Heads Up Alaska: The More You Know
March is Brain Injury Awareness Month
ANCHORAGE- March is Brain Injury Awareness Month. It’s a month dedicated to the causes and consequences of brain injury and the need for better prevention, research and advocacy on behalf of those who suffer an injury.
The Alaska Brain Injury Network defines a traumatic brain injury (TBI) as damage to the living brain tissue by an external mechanical force or motion. It is usually characterized by a period of altered consciousness (amnesia or coma) that can be very brief (minutes) or very long (months/indefinitely).
“[The brain is] a very unforgiving organ, from the standpoint if it's deprived of oxygen or there is pressure on it, it has a tendency to not want to work again fairly rapidly,” said Dr. Tim Cohen with Alaska Regional Hospital.
Cohen, along with Dr. Regina Chennault, treats many people with TBI’s almost every day at the hospital. Chennault says not everyone with a TBI leaves the hospital at the same level of function they did when they came in.
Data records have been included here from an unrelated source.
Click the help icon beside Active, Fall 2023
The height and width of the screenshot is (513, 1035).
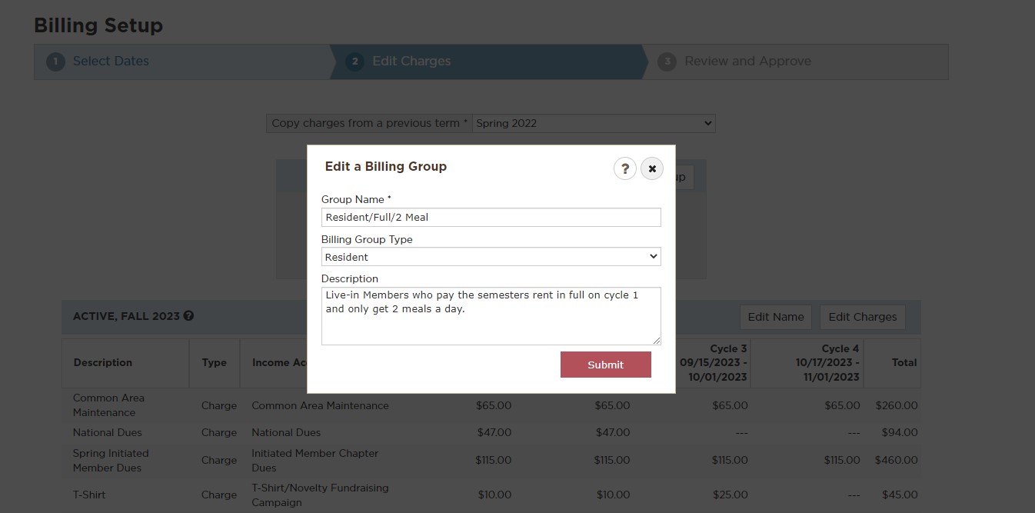click(x=189, y=316)
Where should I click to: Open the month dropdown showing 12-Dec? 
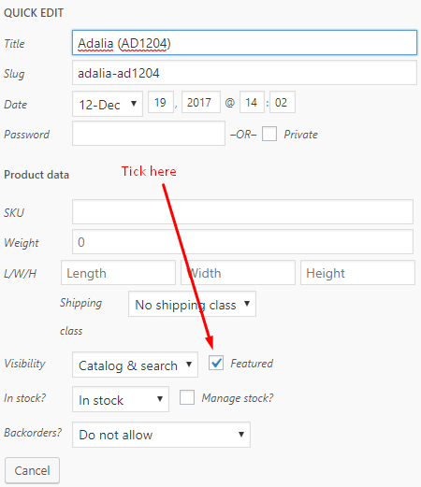[x=108, y=104]
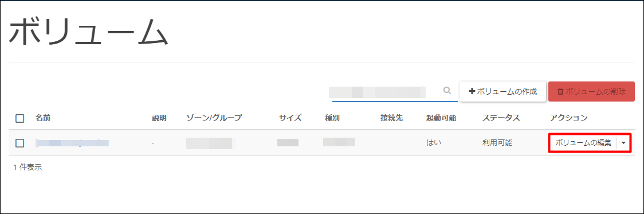Sort by the 種別 column header
The image size is (644, 214).
coord(332,118)
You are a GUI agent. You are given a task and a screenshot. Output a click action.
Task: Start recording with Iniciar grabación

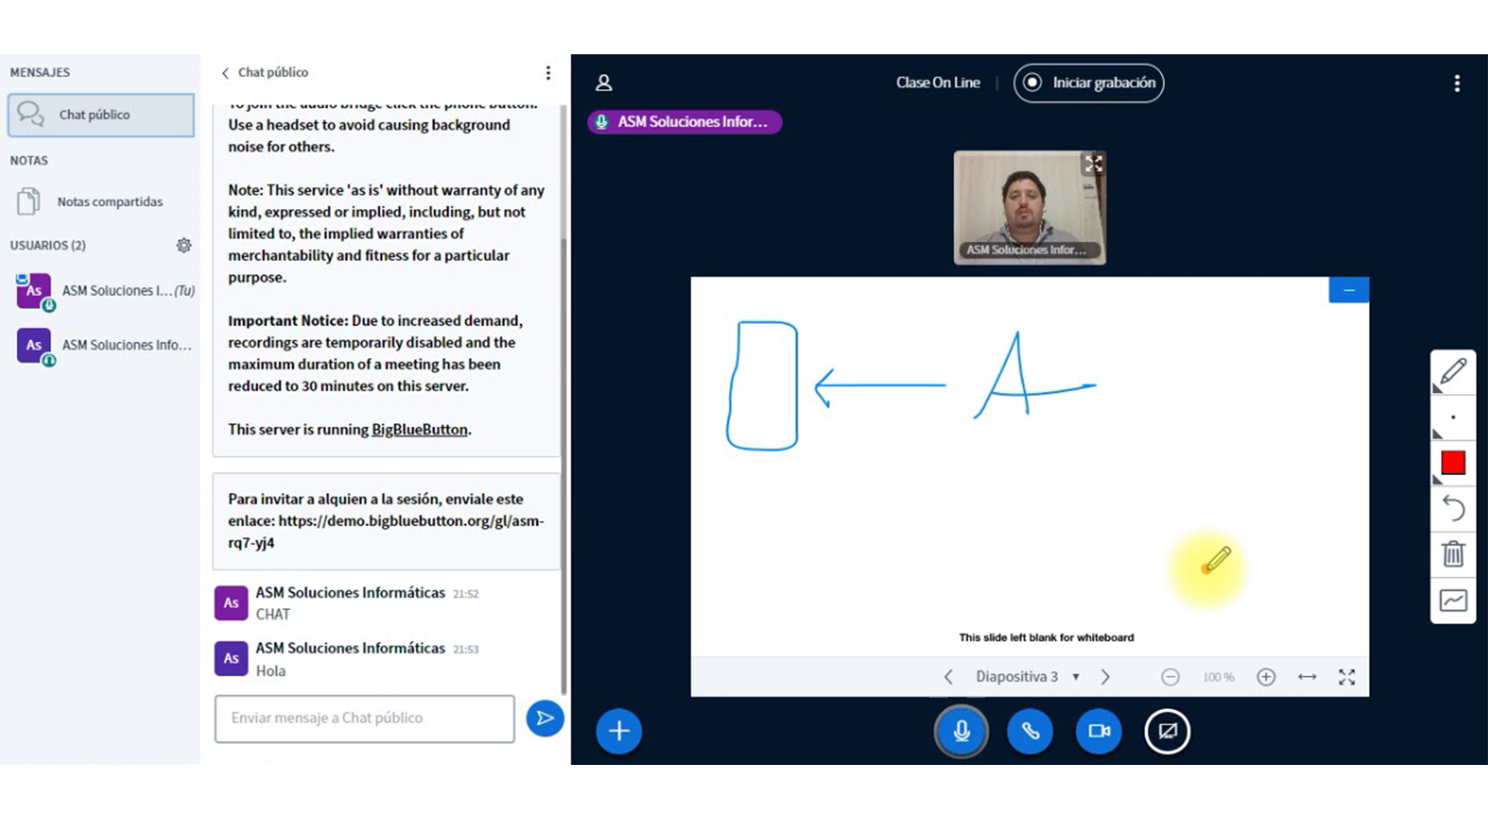(1089, 83)
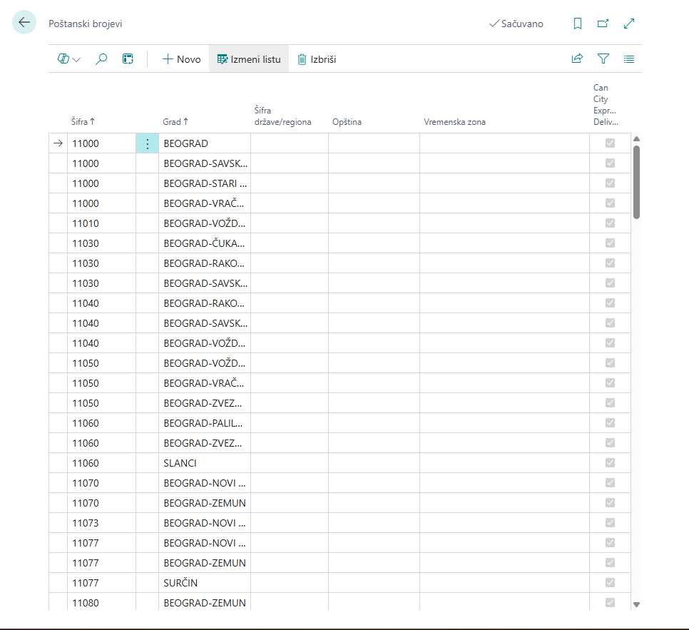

“Sometimes they have to learn to walk again or learn to talk or learn to write, so it’s not that they usually don’t go home the way they were before they came in,” Chennault said.
The Centers for Disease Control (CDC) reports 1.7 million people suffer a TBI every year in the United States. Traumatic brain injuries are one of the top contributing factors to injury-related deaths in the country. According to the CDC, the most common cause of TBI’s are from falls, motor vehicle or ATV accidents, being struck in the head by an object, head assaults, using guns and war zone explosions.
Chennault said she’s not surprised by one of the causes because of its relevancy in Alaska. “Assaults, that’s not a big surprise to me because I do know we have a high rate of domestic violence and assault across the state of Alaska,” she said.
Along with common causes, there are common symptoms. Doctor Scott Simms with Alaska Regional Hospital described some: “if they have a loss of consciousness, if they have any amnesia for the event, if they have any abnormal neurological symptoms… bad headache, visual disturbances, nausea, vomiting.”
Simms also added people can still be at risk even if they don’t have any symptoms. “A person who has no symptoms but has high risk factors (blood thinners, old person, alcoholic, a very young baby... less than two years of age) that has a significant fall should probably be evaluated without any of those other symptoms,” he said.
When it comes to treatment, Cohen said most TBI’s require little to no treatment. He said taking medication, rest and close monitoring more than likely will do the trick. However, there are situations where surgery is required. “They can be intact and complaining of a headache with a skull fracture and they have a large hemorrhage, and I know if I don't take that hemorrhage out... that could potentially lead to their death,” he said.